Surat elektronik itu tak menimbulkan virus atau hal-hal yang merusak smartphone miliknya, namun hati dan pikiran.

Isi yang tertera didalam surel dari akun Rsn.raline@gmail.com hanya dokumen. Benar. Dokumen.

Dokumen yang menyatakan bahwa ia memiliki saudara yang bahkan kembar berbeda sehari dengan nama Resena Arkaela Seinselara-Yukline.

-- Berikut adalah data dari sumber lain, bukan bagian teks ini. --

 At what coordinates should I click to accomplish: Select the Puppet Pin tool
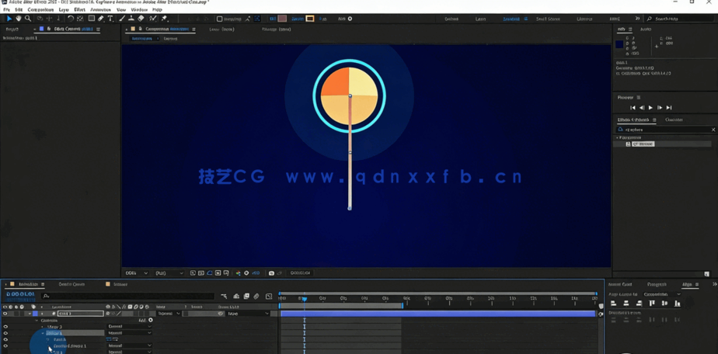(x=164, y=19)
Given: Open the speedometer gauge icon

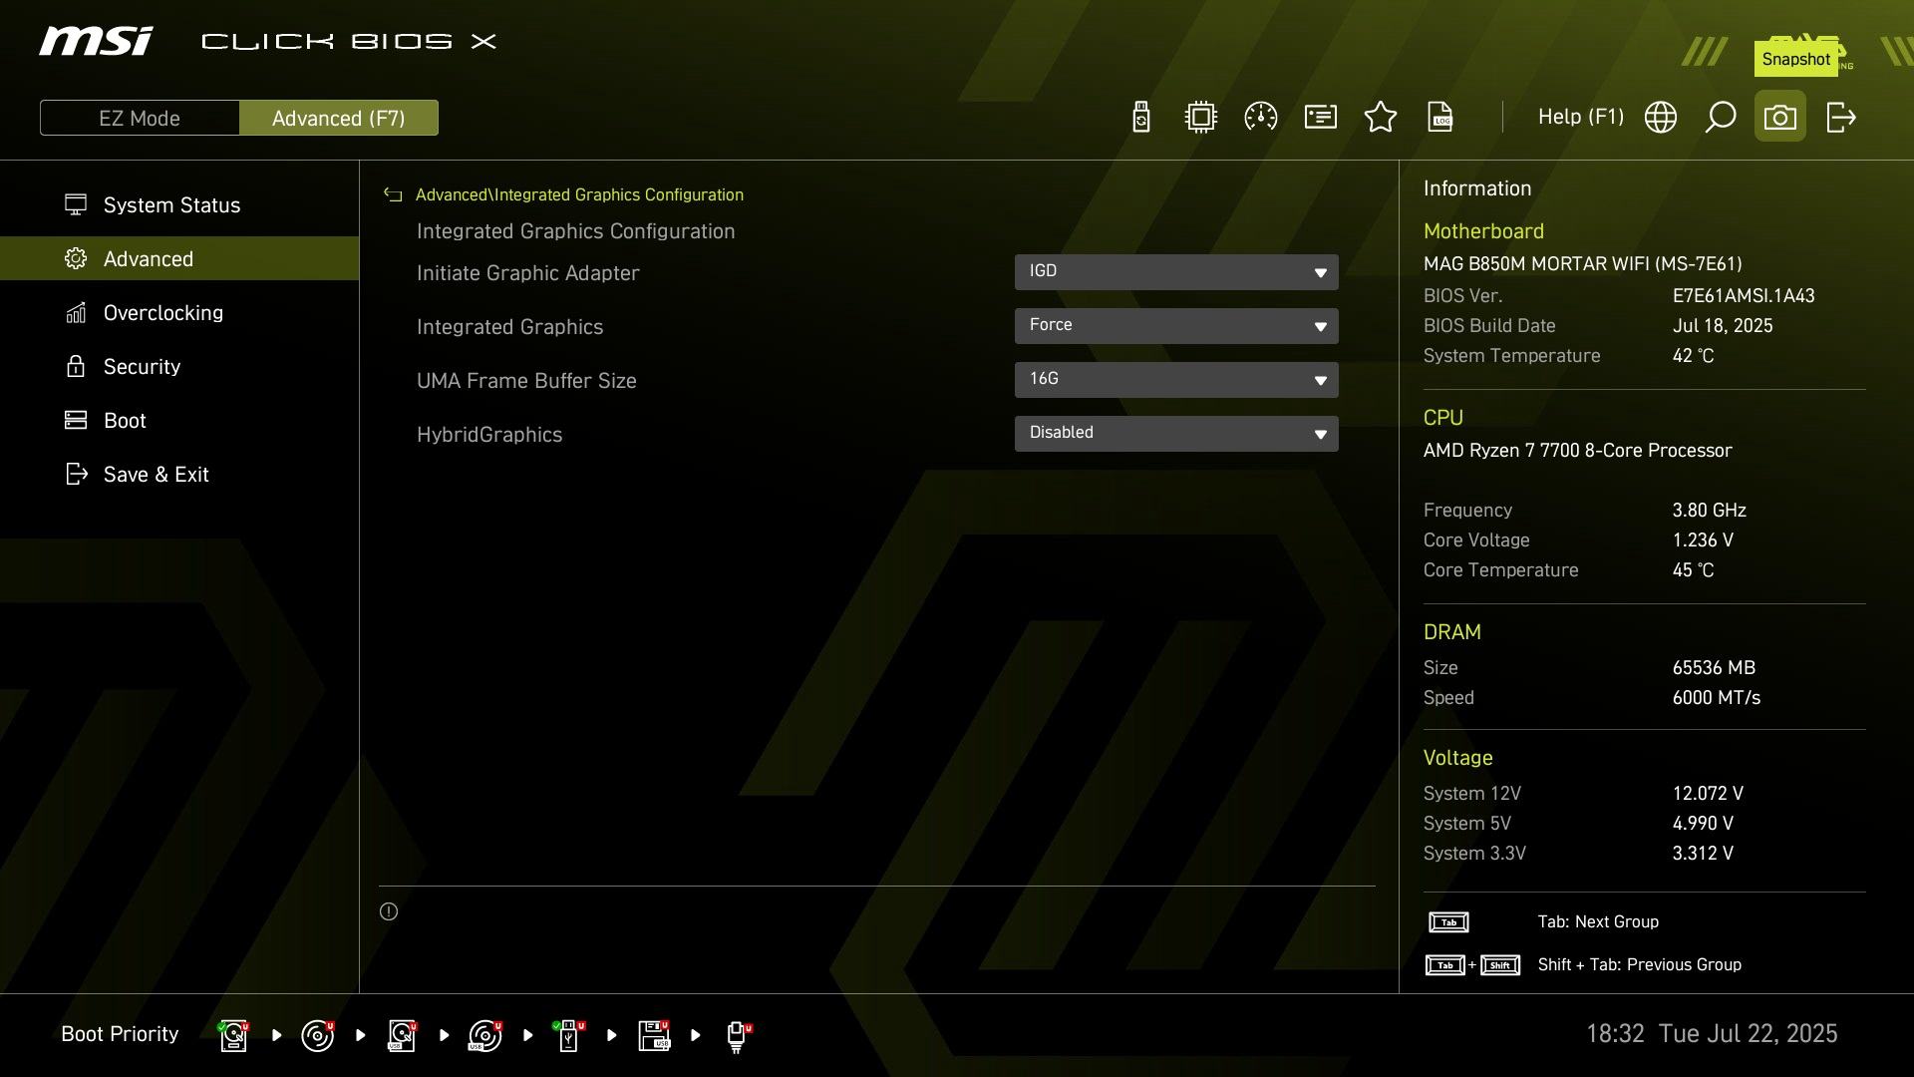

Tentu hal itu membuat sang Empunya kebingungan, selama ini hidup sendiri di panti asuhan membuatnya kelimpungan ketika dihadapi dengan kenyataan bahwa Dia memiliki keluarga, apalagi saudara kembar.

Ketika otaknya mulai kembali berjalan, segera dicarinya nama sang kembaran dari mesin penelusuran.

Dan ada.

Entah bersyukur atau apapun itu. Tidak dipungkiri, Kenan senang mengetahui sedikit tentang keluarganya, namun tak ayal rasa minder datang merasuk.

Melihat betapa besar nama sang saudara di mata Negara dan Dunia. Kenan takut.

Takut tidak pantas bersanding dengan nama besar itu, takut Resena akan memandangnya rendah.

Namun segera pikiran itu tertepis, melihat nama akun pengguna. Kenan yakin. Sangat yakin, bahwa pengirim email pasti Resena sendiri, yang diartikannya sebagai Resena menerima dan berusaha kembali berhubungan.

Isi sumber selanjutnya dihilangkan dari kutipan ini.